All the week I’ve dreamed about our Saturday date …

an outworn song even then, but I knew it. And I knew the names of Otago and Southland rugby favourites – the Trevathans, and the commentator Whang McKenzie. I felt out of place, however. (Siggy, Siggy, what will I do?)

Then one night, in the middle of the night, Mother had a heart attack. Waking, hearing the commotion, I was reminded of the night when Bruddie first became ill and we all woke and stood white-faced, shivering.

Now Bruddie came to my door where I stood in alarm. He spoke in the new tone used now by Dad and Bruddie when they spoke to me, as if I had to be ‘managed’ in some way, for fear I should break or respond in an unusual way which they could not deal with.

‘It’s all right. There’s nothing to worry about. Mum has had a heart attack. The doctor has given her morphine and they’re taking her to the hospital.’

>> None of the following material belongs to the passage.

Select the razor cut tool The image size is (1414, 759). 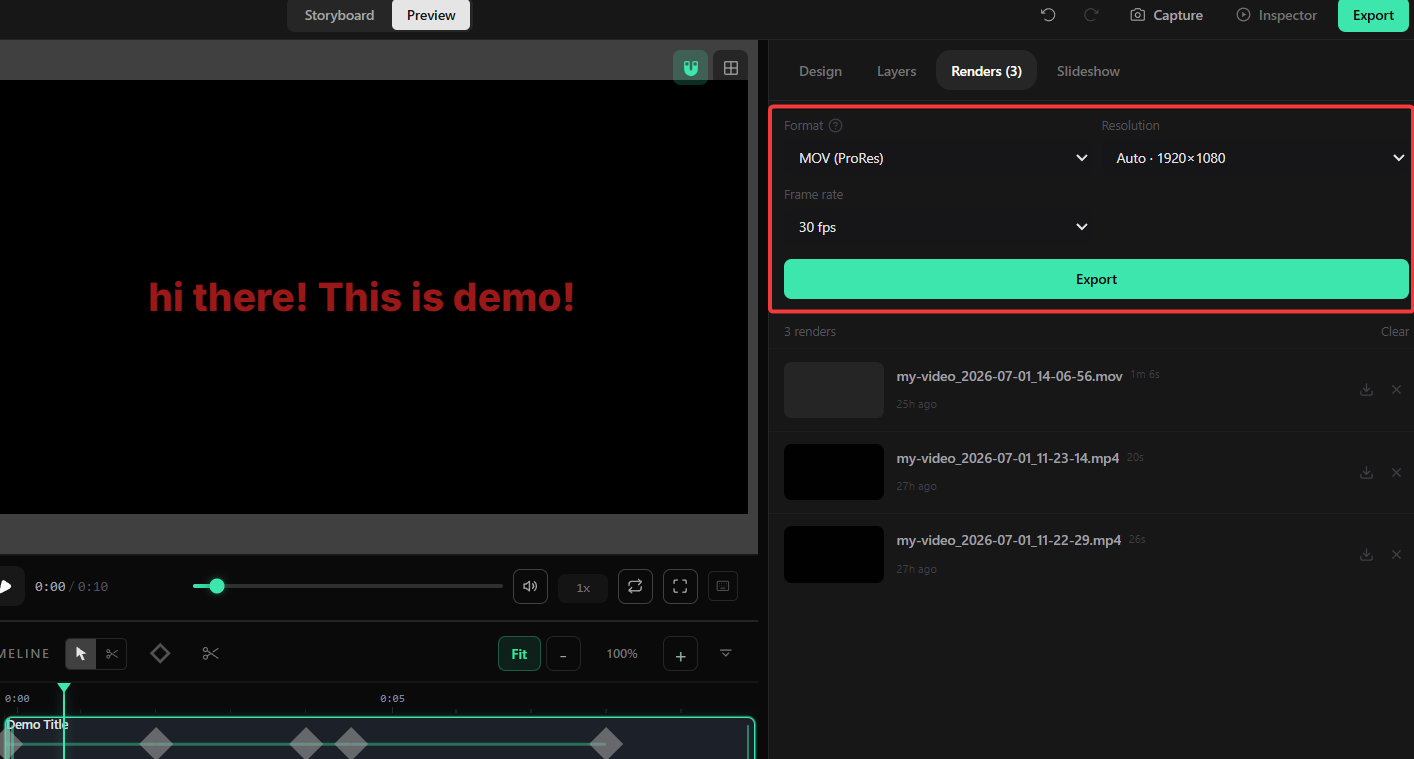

I looked out to see Mother, seeming asleep, her face white as china, her long grey-white hair spread anyhow on the white pillow, being carried out on a stretcher. She opened her eyes and started to apologise for having fallen ill; then she closed them again. Dad and Bruddie went with her to the hospital, and I went back to bed. There was a dent at the foot of the bed where Siggy had been, and had leapt with fright out of the window. I looked out of the window into the tree-filled night. I heard the three o’clock morepork calling. And already the night was fading around the edges. I knew it was a night of the kind of violent change that always happens, and had appeared as a milestone in the landscape of our family.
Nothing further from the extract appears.